Given request —
Rewrite the listing starting with the line containing "You are a computer-use agent. The" and going on through the line containing "[x=778, y=656]", and give only those lines, requests included. Multiply every coordinate in the answers by 2.2 and round to whole numbers with halves rounded up, keep all other numbers as they are, and leave the pictures out.

The input —
"""

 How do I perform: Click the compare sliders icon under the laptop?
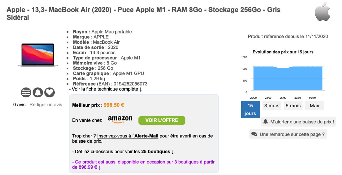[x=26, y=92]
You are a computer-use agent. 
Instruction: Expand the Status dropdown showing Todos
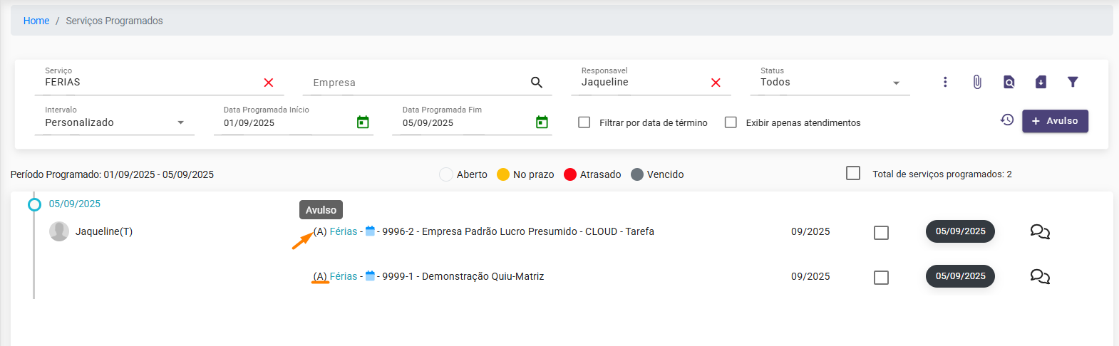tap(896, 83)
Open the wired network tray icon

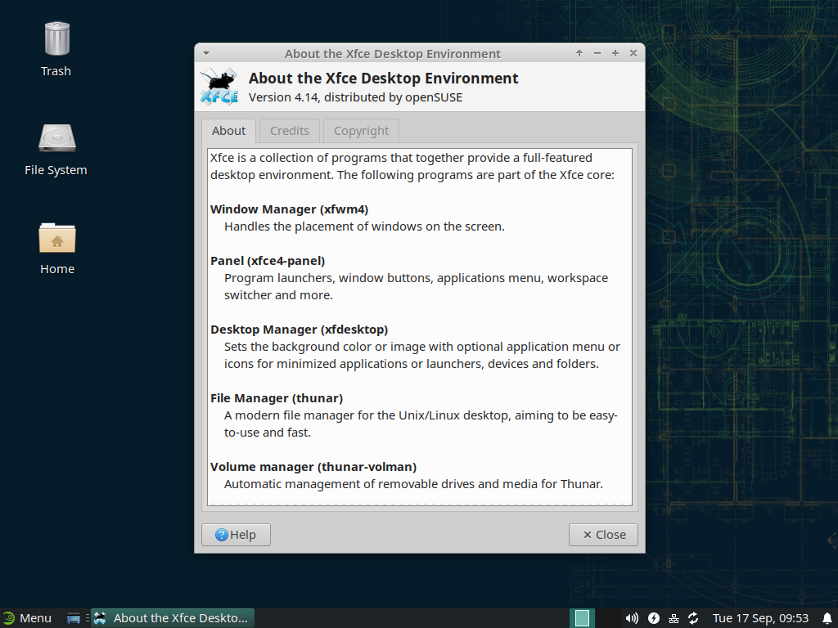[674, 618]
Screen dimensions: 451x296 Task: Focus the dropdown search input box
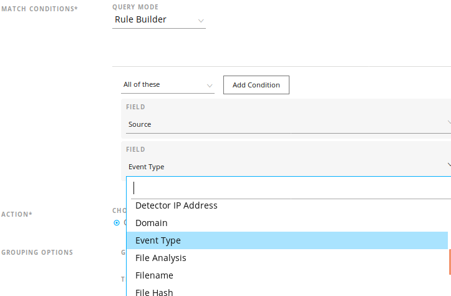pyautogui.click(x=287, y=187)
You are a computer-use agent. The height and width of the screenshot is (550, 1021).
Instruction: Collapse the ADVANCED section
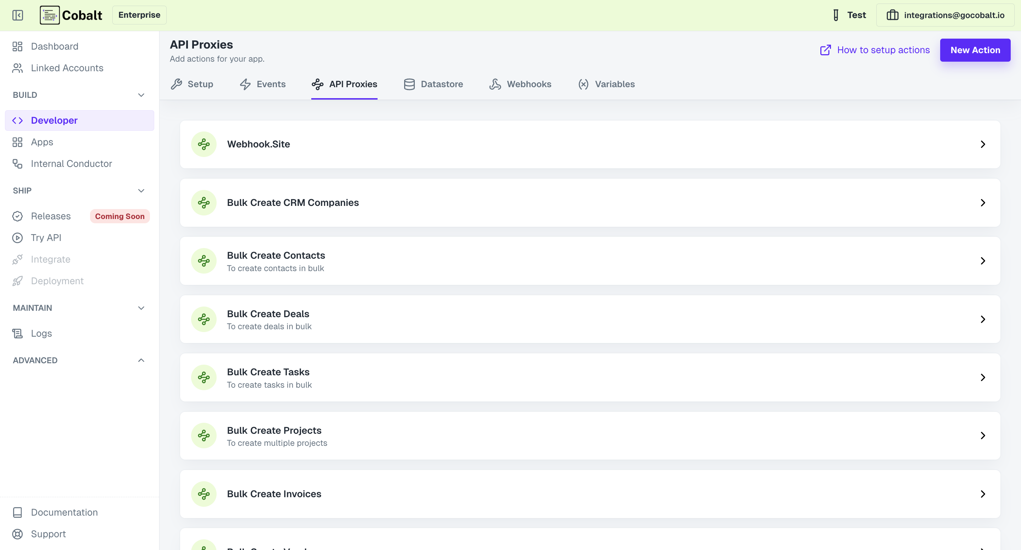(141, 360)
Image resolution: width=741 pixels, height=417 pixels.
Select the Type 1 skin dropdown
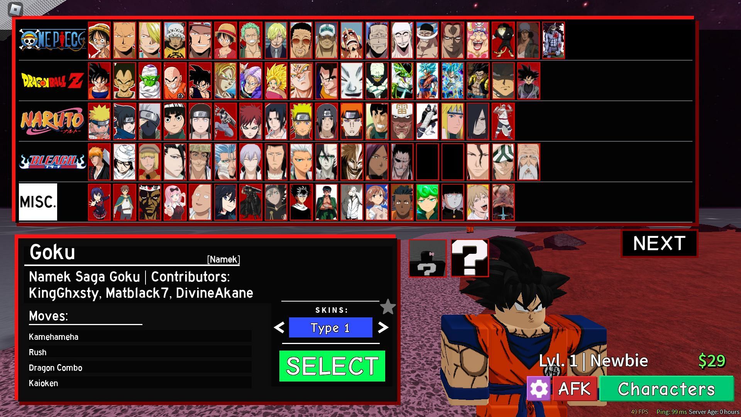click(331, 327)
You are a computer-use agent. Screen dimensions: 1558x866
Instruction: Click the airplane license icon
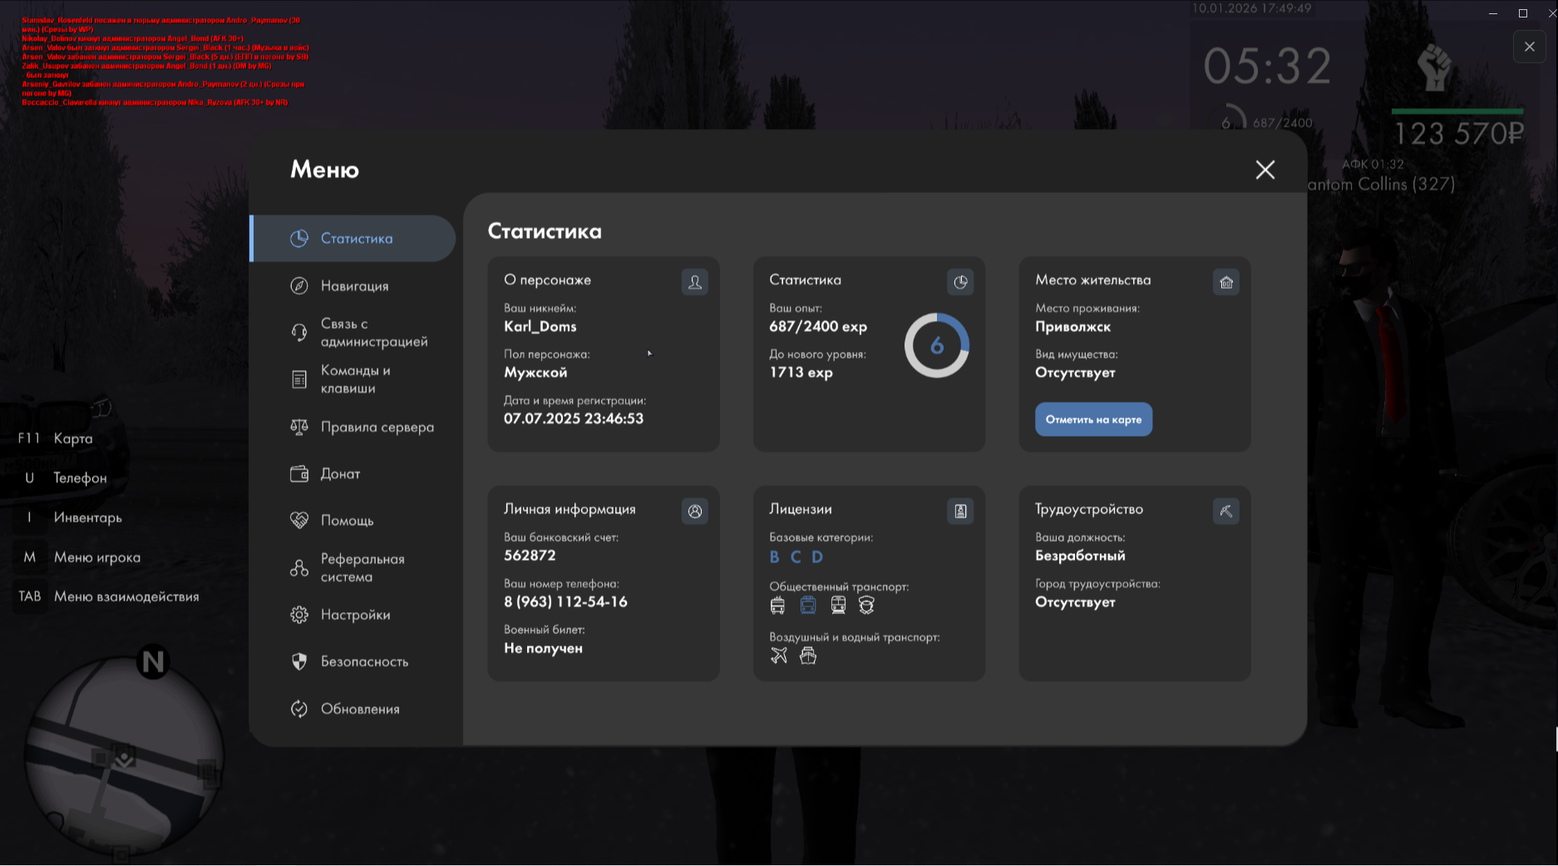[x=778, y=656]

"""
"""

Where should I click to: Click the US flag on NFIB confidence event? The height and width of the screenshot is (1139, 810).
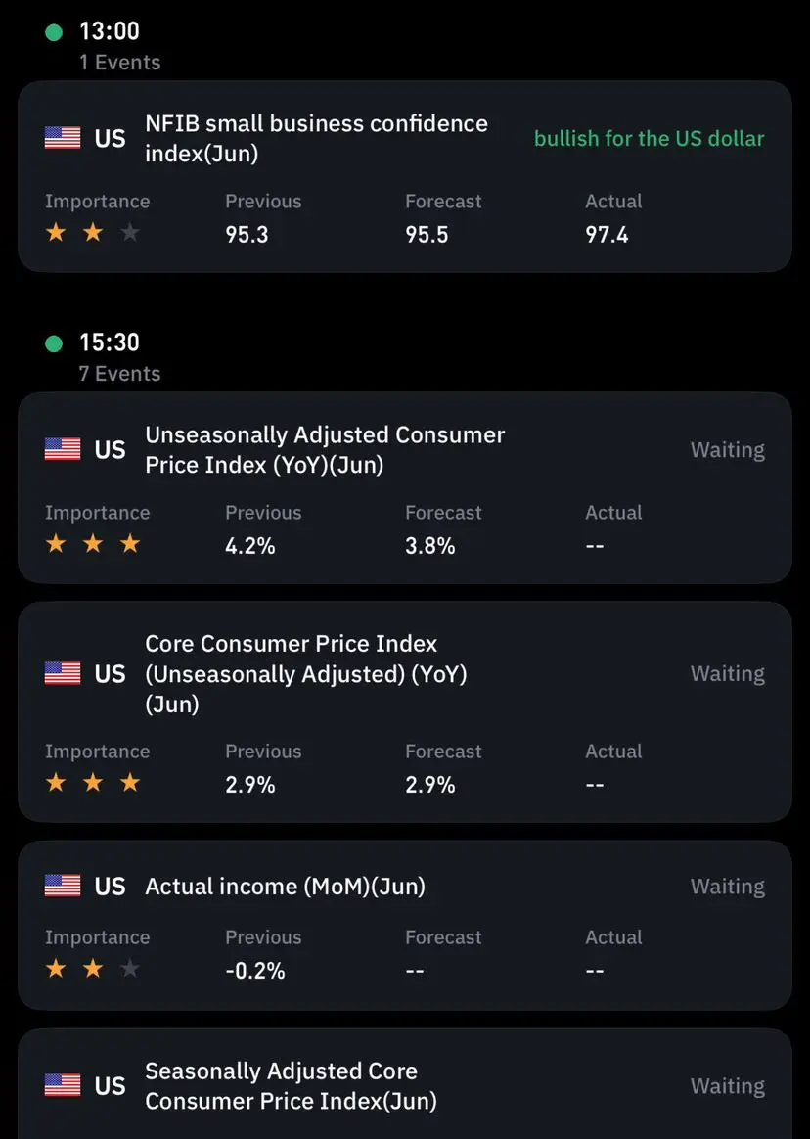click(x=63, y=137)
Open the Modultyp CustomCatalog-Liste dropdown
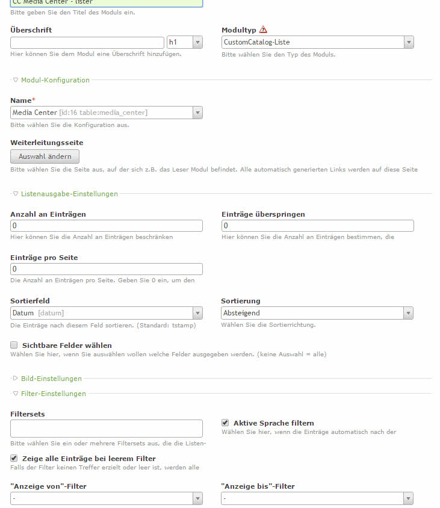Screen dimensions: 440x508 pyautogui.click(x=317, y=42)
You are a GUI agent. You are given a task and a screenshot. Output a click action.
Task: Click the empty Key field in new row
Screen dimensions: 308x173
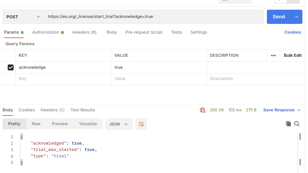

"""

Result of the exercise —
You are a computer-use agent. The height and width of the screenshot is (550, 1021).
Instruction: Collapse the ADVANCED section
(310, 792)
Image resolution: width=741 pixels, height=417 pixels.
Select the Type 1 skin dropdown
click(728, 719)
You are a computer-use agent. Screen dimensions: 1558x866
Instruction: Click the airplane license icon
[x=1712, y=1443]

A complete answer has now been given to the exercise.